▸ **Dataset records**:
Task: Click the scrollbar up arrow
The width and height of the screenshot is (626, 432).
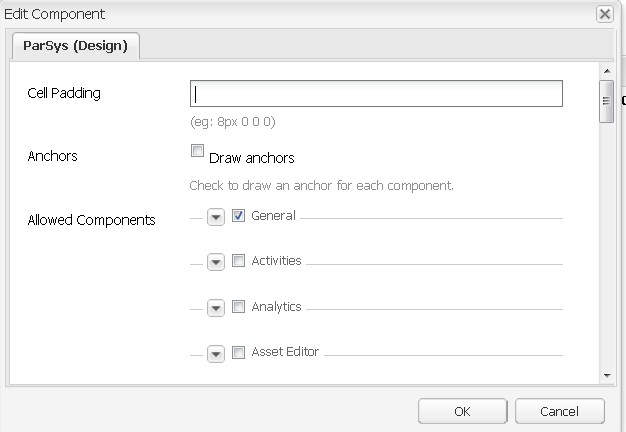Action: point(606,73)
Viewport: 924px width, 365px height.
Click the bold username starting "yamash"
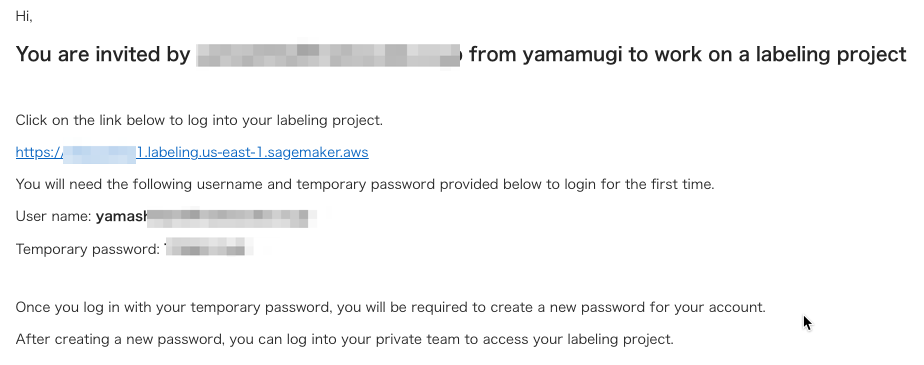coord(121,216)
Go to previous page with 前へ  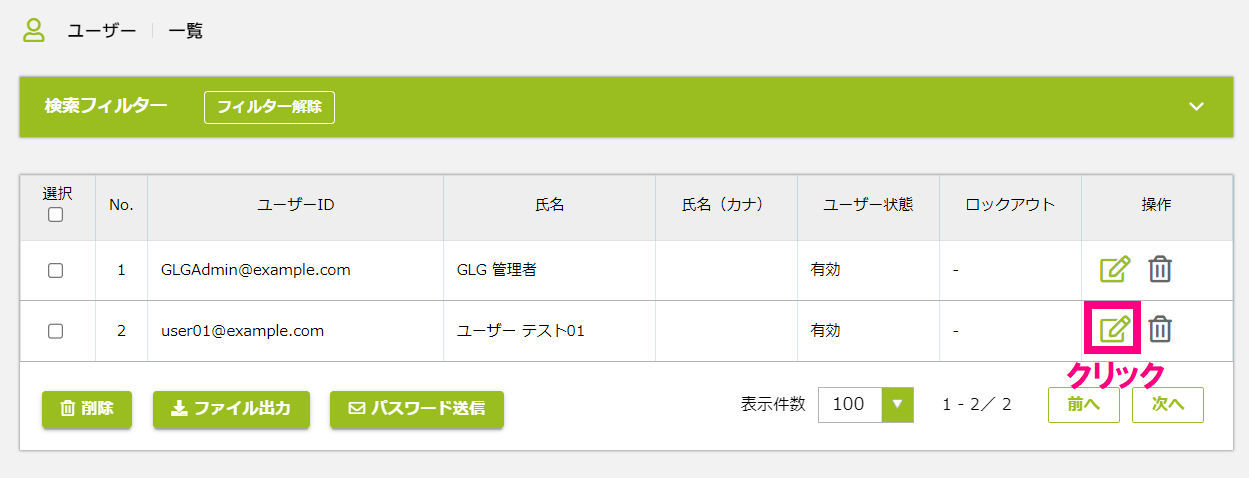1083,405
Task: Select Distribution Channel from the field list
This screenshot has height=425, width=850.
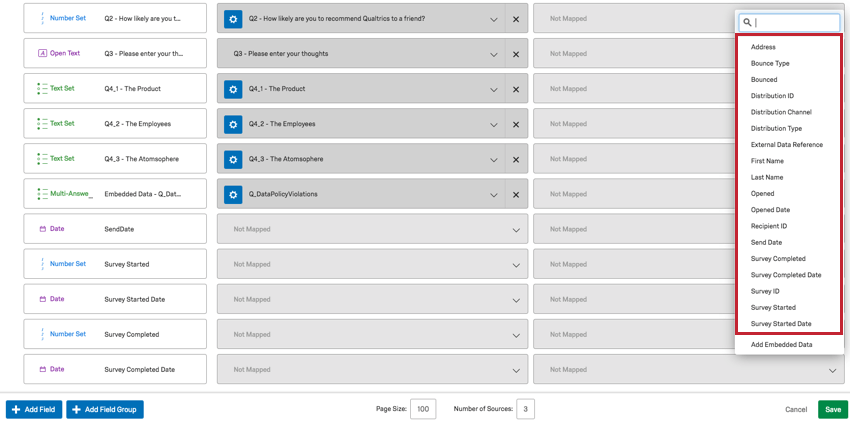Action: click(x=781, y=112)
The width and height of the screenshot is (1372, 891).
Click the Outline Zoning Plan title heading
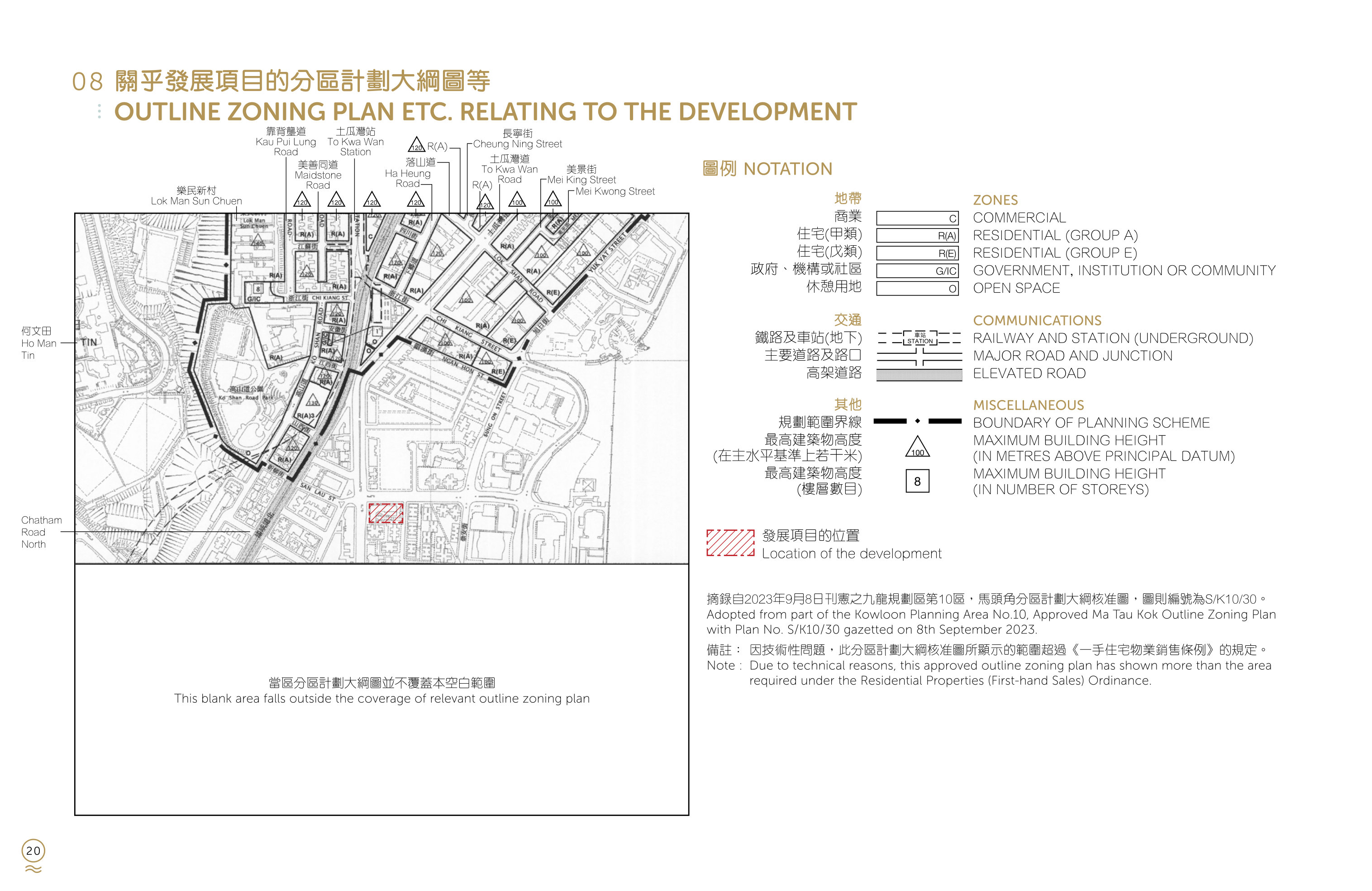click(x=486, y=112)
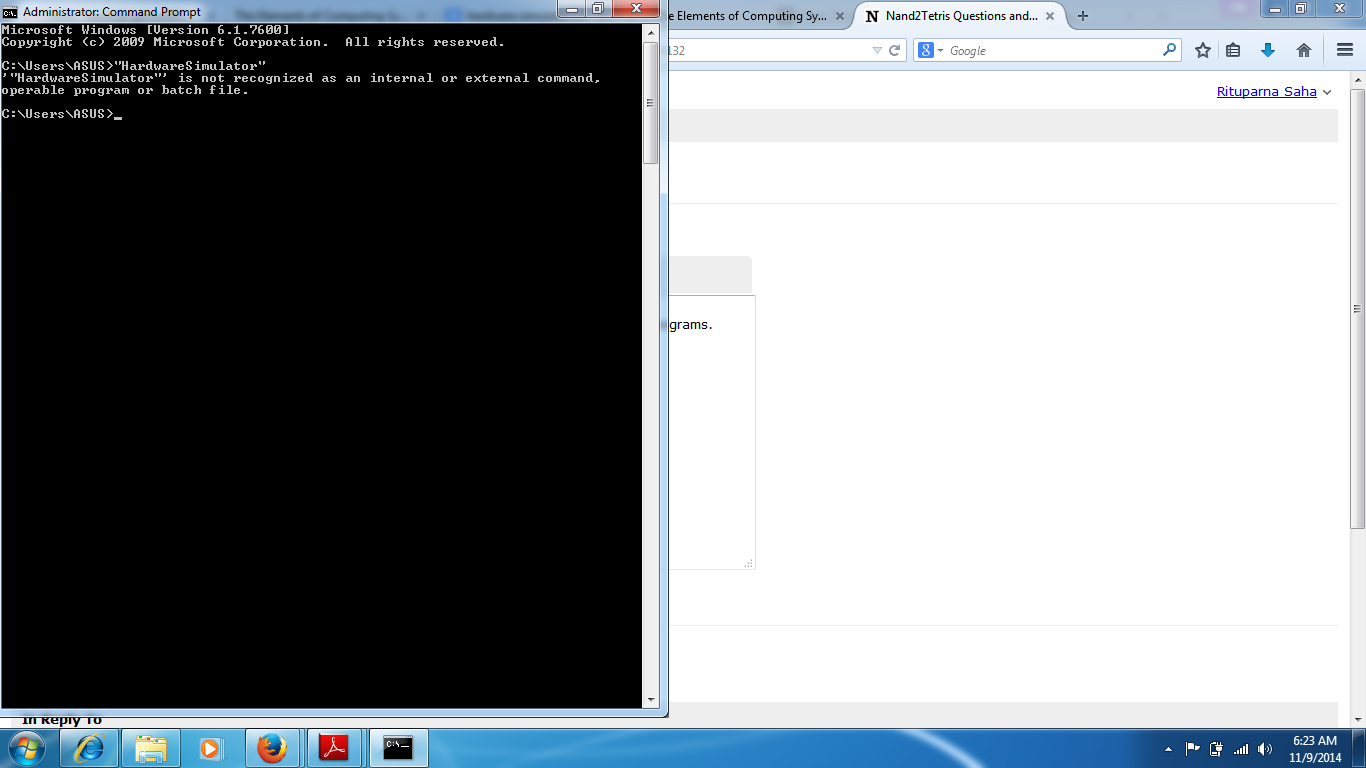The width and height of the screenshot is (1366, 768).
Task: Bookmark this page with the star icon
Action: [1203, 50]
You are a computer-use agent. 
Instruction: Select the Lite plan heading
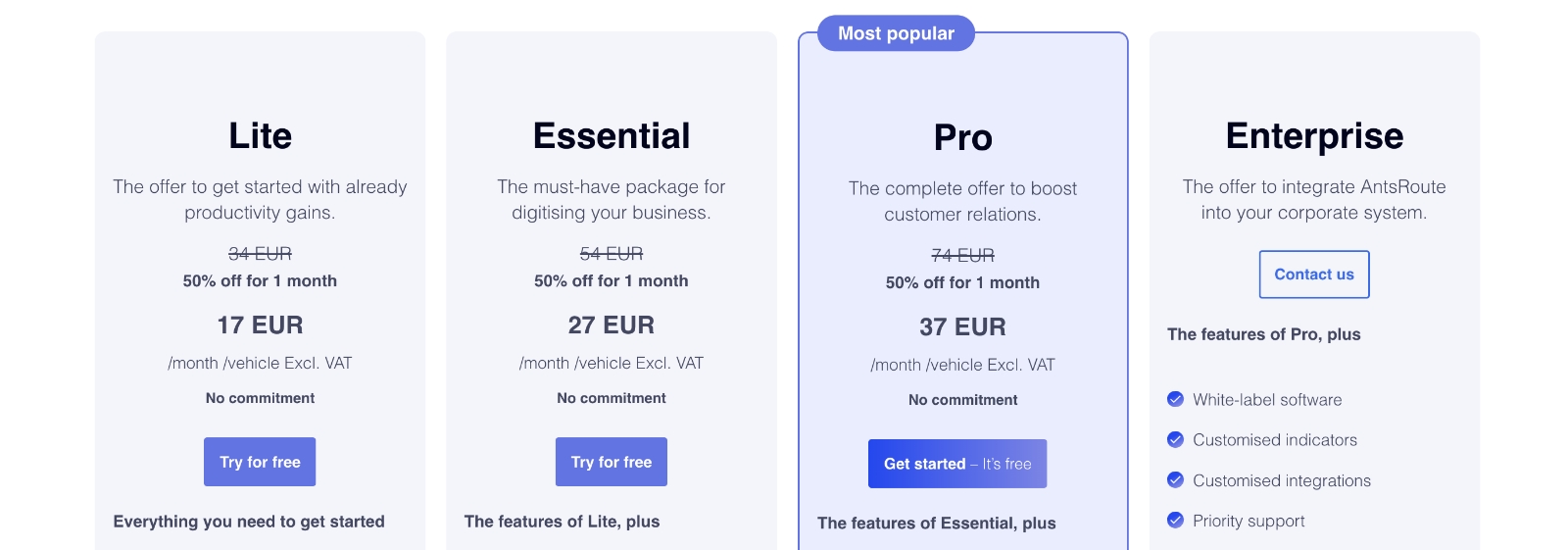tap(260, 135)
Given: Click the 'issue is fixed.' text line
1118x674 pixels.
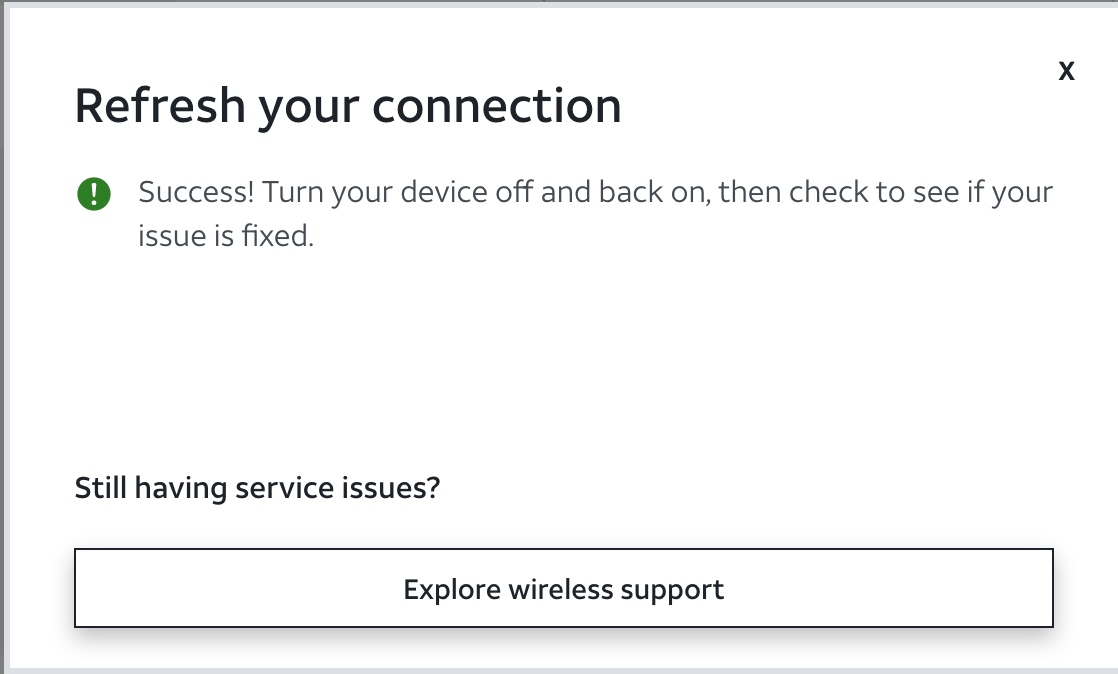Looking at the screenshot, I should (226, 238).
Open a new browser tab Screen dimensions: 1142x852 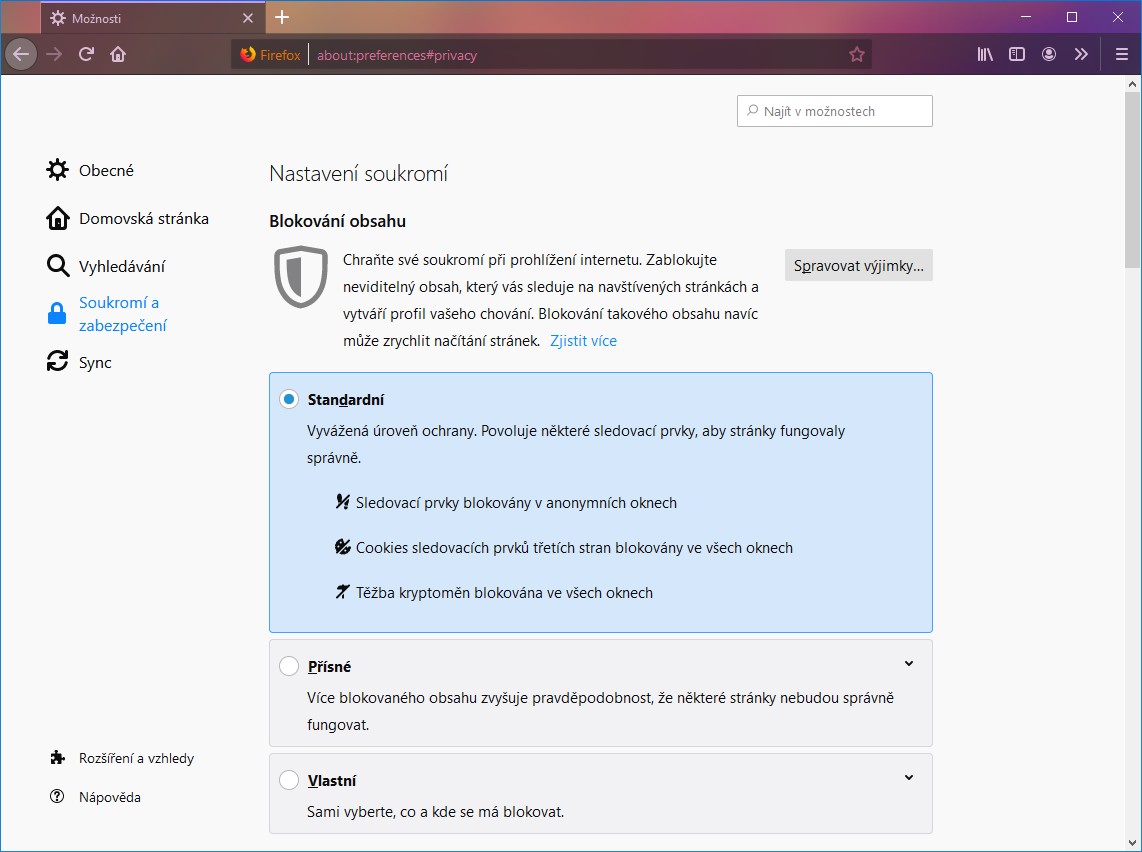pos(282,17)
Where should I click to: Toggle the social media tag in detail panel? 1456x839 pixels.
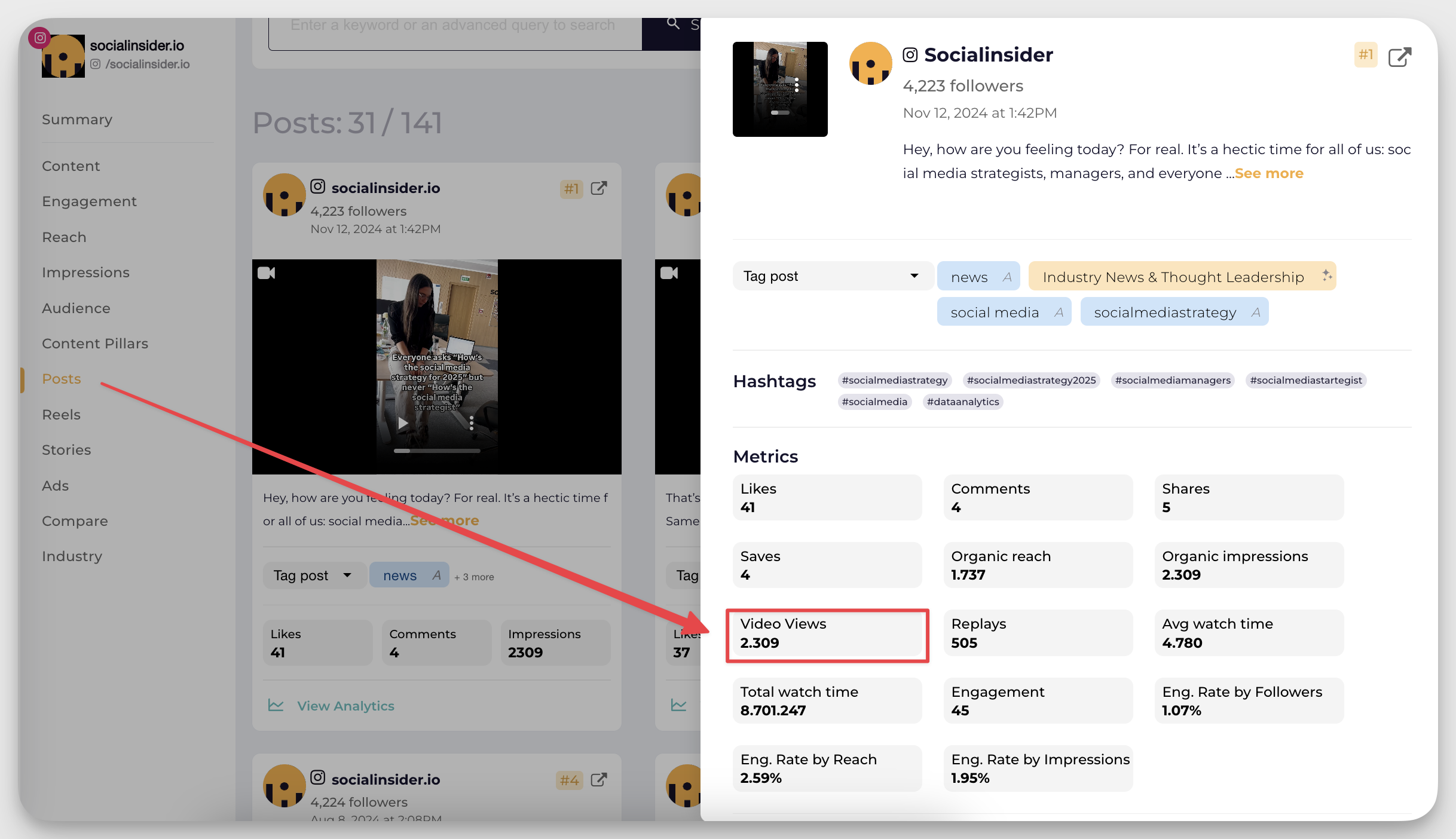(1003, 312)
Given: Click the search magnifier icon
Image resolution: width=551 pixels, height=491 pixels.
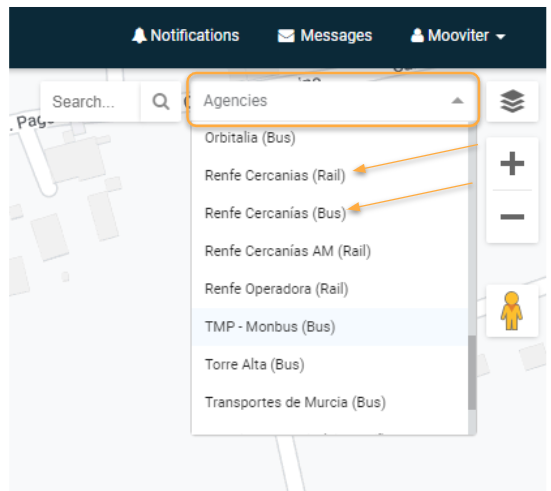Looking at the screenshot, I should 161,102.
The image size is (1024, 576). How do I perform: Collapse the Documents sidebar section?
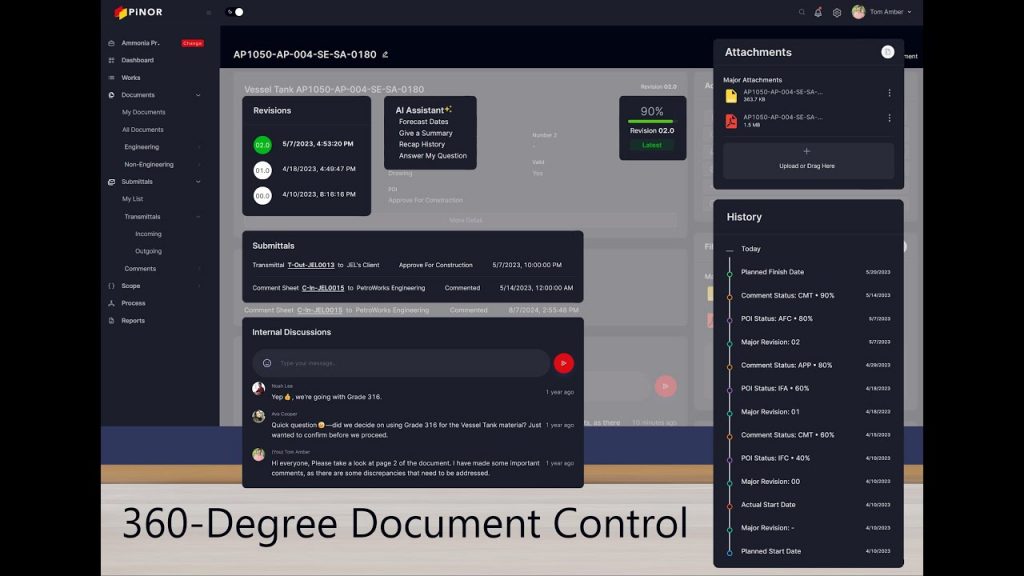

▸ **Your instructions**: For each line of the data that includes the word "Given", return a copy of it.

▸ **Answer space**:
Given: Click the 'issue is fixed.' text line
Given: Click the search magnifier icon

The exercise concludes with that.